Your assignment:
Exact copy, no pictures: every line from the one that contains "Given: Open the active files dropdown arrow" through the end of the data below, and nothing else.

Screenshot grounding data:

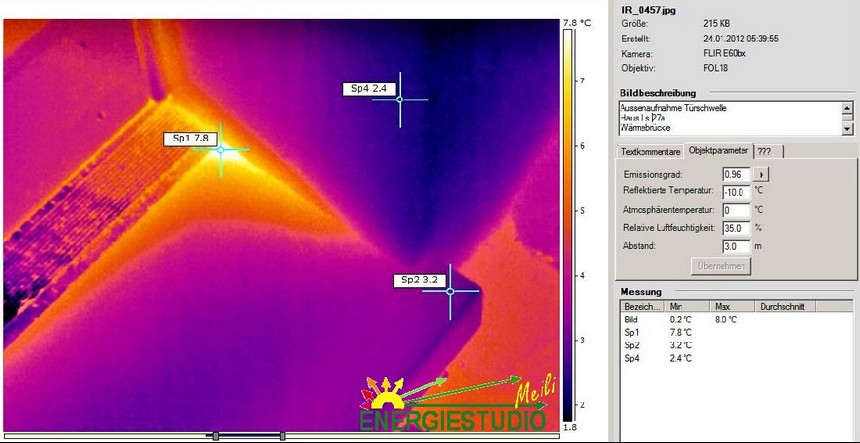Switch to the Textkommentare tab

pyautogui.click(x=651, y=151)
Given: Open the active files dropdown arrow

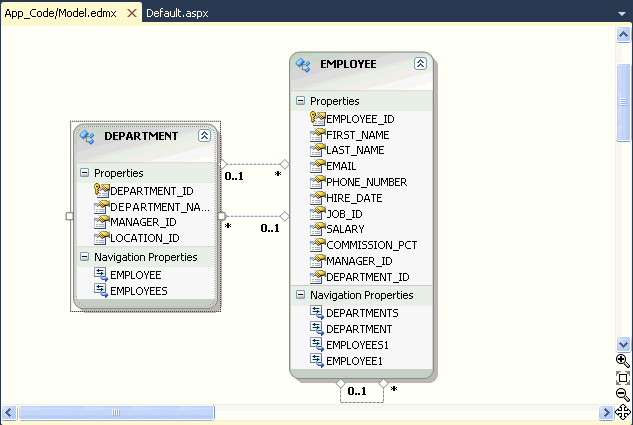Looking at the screenshot, I should point(623,13).
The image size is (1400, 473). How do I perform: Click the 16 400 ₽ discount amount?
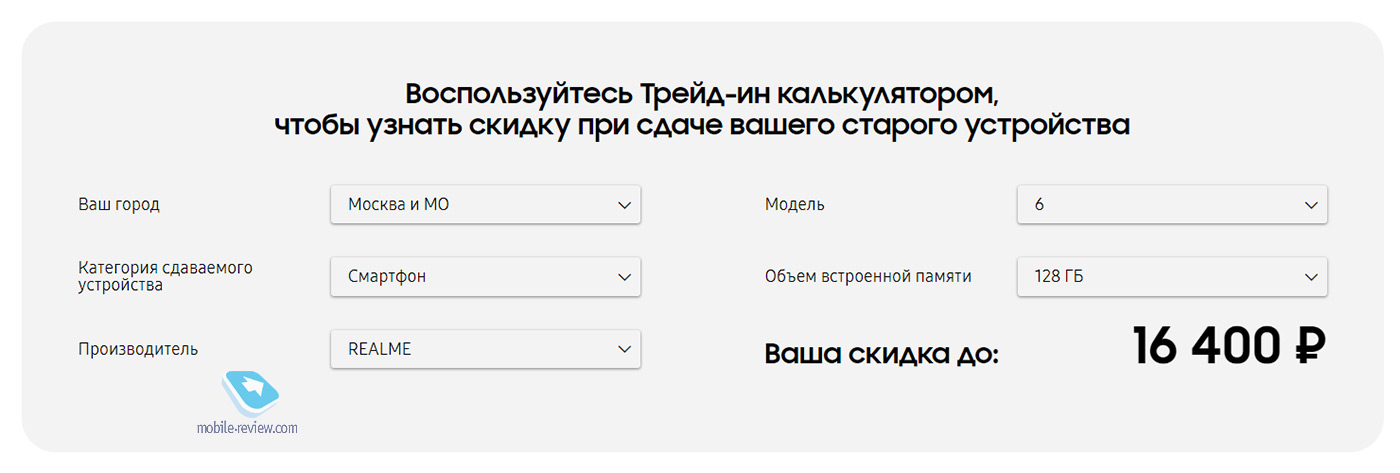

Exercise solution:
Given: Open the active files dropdown arrow

Looking at the screenshot, I should point(623,13).
The image size is (1400, 473). How do I perform: Click the 16 400 ₽ discount amount?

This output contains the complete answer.